Che cosa ci permette, in ultima analisi, di salvarci? Per Pinocchio è “la nostalgia del padre” a valergli un epilogo diverso dagli altri burattini. Quei fili agganciati alle marionette di legno possono salvare o distruggere, illuminare o far sprofondare: «Pinocchio rischia più di una volta di diventare bestia, di imbestialirsi, di essere un asino o un cane, ma viene salvato dal filo indistruttibile dell’amore paterno».
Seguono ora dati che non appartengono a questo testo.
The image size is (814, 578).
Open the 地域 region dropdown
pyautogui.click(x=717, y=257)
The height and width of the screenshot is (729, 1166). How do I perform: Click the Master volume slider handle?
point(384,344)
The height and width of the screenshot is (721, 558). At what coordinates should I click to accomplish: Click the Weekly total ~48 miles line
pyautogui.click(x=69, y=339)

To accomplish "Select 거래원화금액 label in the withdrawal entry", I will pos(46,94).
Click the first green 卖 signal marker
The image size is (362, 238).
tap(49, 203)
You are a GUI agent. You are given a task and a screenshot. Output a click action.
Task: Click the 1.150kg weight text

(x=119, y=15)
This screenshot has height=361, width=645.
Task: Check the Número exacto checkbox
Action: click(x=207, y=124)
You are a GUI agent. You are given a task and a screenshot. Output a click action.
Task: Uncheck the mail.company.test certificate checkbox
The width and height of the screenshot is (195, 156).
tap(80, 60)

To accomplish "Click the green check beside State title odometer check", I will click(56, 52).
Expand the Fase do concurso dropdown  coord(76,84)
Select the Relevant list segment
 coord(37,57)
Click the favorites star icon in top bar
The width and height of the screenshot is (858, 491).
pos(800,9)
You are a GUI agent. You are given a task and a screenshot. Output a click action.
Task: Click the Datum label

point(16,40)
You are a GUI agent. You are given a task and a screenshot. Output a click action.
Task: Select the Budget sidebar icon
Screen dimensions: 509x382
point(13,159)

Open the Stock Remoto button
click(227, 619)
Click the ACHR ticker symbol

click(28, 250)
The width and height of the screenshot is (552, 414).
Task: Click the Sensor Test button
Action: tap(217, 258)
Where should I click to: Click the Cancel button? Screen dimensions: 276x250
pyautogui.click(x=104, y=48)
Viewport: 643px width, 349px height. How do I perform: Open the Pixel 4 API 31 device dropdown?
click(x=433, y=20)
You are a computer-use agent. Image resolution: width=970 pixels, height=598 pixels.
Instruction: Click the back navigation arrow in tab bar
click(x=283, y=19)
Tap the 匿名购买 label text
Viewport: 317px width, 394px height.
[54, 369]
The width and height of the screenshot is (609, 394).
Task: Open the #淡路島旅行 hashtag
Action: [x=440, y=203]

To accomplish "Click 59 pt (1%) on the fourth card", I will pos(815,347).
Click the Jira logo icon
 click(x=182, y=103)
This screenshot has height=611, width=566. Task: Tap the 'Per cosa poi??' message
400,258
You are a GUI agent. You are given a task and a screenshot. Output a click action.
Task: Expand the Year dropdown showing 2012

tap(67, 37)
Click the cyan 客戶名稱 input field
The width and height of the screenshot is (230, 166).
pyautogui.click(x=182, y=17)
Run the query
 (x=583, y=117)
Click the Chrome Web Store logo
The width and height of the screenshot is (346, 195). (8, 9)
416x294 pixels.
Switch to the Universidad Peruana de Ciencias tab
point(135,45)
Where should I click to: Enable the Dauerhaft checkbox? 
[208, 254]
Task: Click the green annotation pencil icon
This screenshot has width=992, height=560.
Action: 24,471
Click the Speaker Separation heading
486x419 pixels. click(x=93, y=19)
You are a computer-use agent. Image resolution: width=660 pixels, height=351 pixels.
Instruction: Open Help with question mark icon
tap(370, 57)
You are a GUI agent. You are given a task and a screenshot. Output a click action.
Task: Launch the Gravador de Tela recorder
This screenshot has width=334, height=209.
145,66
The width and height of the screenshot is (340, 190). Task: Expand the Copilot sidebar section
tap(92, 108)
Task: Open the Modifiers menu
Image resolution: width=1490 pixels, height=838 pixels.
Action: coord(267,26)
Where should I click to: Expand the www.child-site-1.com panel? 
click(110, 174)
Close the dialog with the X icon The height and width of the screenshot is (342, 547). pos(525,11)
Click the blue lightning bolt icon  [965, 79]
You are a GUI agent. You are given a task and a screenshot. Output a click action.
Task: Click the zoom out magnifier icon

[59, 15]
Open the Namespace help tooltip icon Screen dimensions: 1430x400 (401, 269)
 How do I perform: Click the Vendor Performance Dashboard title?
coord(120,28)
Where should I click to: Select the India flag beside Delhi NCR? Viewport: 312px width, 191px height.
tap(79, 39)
«I figli hanno bisogno di testimoni che dicano loro non qual è il senso dell’esistenza, bensì che mostrino attraverso la loro vita che l’esistenza può avere un senso» afferma lo psicoanalista Massimo Recalcati e su questa linea di pensiero si muove la conclusione del Discorso alla Città di mons. Giudice. «Nel buio della notte – e Pinocchio vive diverse notti – nelle difficoltà e peripezie della vita, c’è una coscienza (il Grillo parlante) che, se ben formata ed ascoltata, può aiutarci a camminare verso l’aurora».
Con cuore di padre
Dopo aver vissuto la Visita Pastorale – conoscendo da vicino città, parrocchie e persone – e alla vigilia del decimo anniversario di ordinazione presbiterale, mons. Giudice conclude il suo discorso con l’appello che solo un padre può pronunciare: «C’è un Padre, un Amore, che sempre ci attende sull’uscio di casa, pur rispettando le nostre cadute e i nostri ritardi. […] Segnati dal male, possiamo affidarci alla grazia, al bene, a persone affidabili, a scuole e associazioni serie, per diventare di carne, veri uomini, persone e non individui, e non burattini bugiardi, pronti sempre a marinare la scuola della vita. Non ci servono burattinai di turno, che si servono di noi per riempire il loro tempo e guadagnare, ma abbiamo bisogno di ritrovare la strada di casa e il padre». E in quell’attesa paziente del Vescovo sull’uscio rivediamo quella di Dio Padre che non si stanca di aspettarci.